Quote exactly, and only, the lines from the one containing "Viewport: 1229px width, 738px height." through the end of the material below. Skip pictures.
------------------------------------------------------------------------
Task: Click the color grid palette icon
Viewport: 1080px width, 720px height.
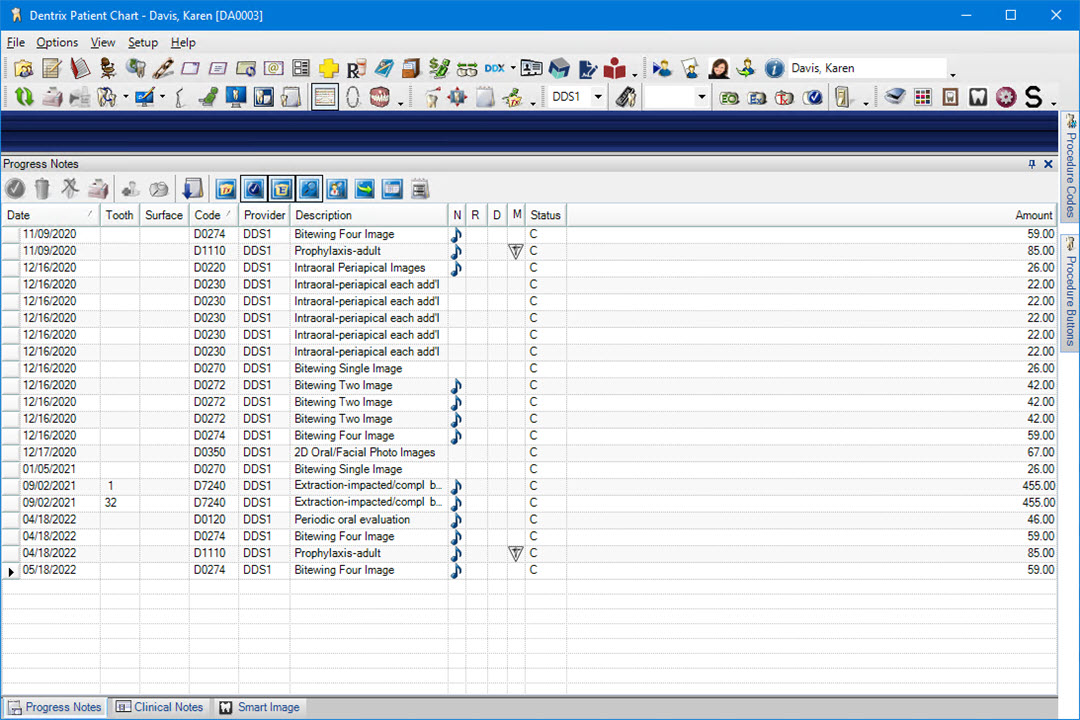Action: (923, 97)
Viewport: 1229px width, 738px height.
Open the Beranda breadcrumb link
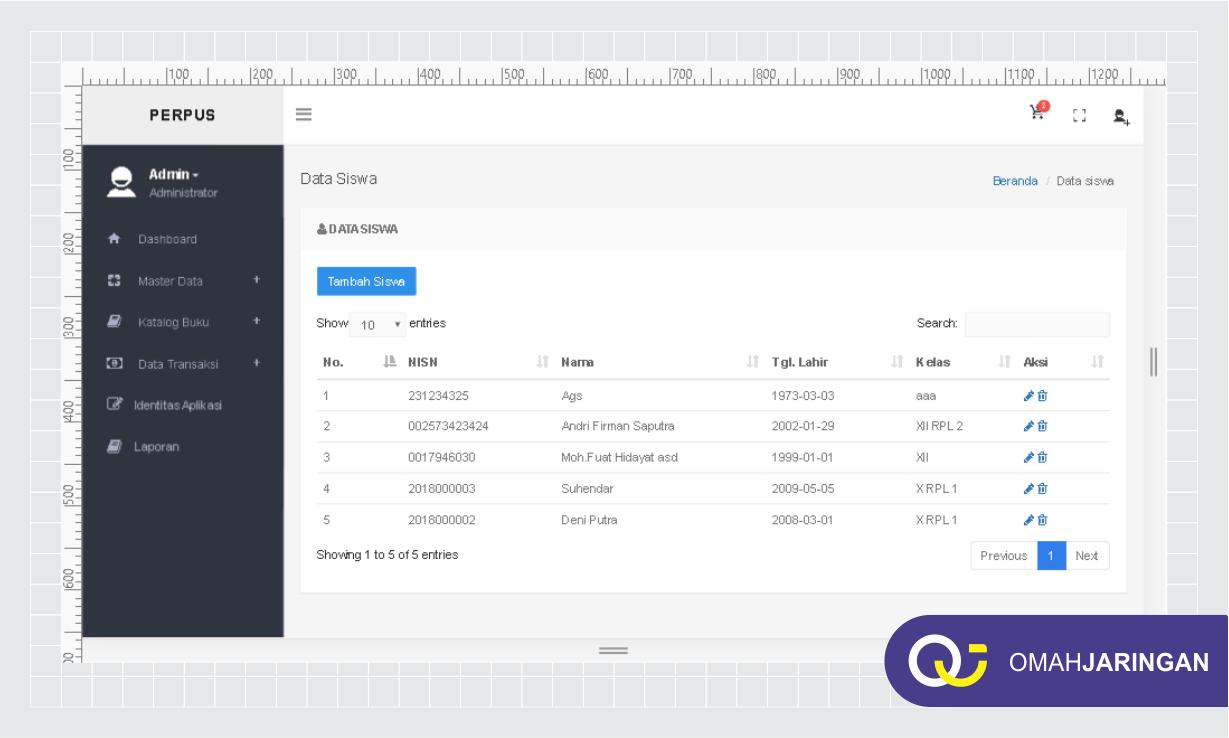point(1014,181)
------------------------------------------------------------------------
== Worked solution ==
Viewport: 1229px width, 738px height.
Open the Beranda breadcrumb link
point(1014,181)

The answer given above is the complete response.